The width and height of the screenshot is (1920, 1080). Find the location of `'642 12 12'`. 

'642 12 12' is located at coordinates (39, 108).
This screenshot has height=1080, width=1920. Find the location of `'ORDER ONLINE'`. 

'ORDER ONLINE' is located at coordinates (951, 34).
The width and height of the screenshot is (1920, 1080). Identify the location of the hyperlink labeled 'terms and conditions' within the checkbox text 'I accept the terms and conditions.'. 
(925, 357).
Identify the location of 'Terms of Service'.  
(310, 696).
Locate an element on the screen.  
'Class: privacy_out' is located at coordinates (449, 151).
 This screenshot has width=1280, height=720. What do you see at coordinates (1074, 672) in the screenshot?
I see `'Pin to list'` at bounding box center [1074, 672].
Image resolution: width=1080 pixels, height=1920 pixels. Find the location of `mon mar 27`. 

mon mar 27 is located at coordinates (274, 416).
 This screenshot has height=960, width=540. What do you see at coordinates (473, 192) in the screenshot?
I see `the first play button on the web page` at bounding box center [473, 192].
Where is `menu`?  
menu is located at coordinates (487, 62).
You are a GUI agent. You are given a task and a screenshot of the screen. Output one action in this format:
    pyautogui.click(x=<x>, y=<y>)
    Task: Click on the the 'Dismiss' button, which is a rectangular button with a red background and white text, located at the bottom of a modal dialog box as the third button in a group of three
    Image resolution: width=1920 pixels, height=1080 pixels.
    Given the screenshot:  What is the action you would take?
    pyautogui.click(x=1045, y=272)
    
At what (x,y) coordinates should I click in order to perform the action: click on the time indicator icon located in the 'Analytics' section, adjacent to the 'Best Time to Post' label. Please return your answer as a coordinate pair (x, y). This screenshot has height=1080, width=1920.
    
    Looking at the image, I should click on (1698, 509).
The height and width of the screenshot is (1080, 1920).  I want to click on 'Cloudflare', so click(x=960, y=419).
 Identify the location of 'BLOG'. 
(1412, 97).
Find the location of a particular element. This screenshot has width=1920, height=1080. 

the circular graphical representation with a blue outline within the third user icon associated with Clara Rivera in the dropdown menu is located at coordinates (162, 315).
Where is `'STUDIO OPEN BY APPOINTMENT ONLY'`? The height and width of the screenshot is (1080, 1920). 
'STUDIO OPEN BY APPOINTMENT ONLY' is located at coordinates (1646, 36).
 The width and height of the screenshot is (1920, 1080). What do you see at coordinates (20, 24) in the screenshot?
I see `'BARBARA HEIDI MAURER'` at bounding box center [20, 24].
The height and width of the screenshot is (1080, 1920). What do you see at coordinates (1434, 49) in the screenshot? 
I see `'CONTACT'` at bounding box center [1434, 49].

WHAT TO DO => Pick out every line in the entries above that contains the word "ONLY", and copy each one.

FINAL RESULT =>
Where is `'STUDIO OPEN BY APPOINTMENT ONLY'`? The height and width of the screenshot is (1080, 1920). 
'STUDIO OPEN BY APPOINTMENT ONLY' is located at coordinates (1646, 36).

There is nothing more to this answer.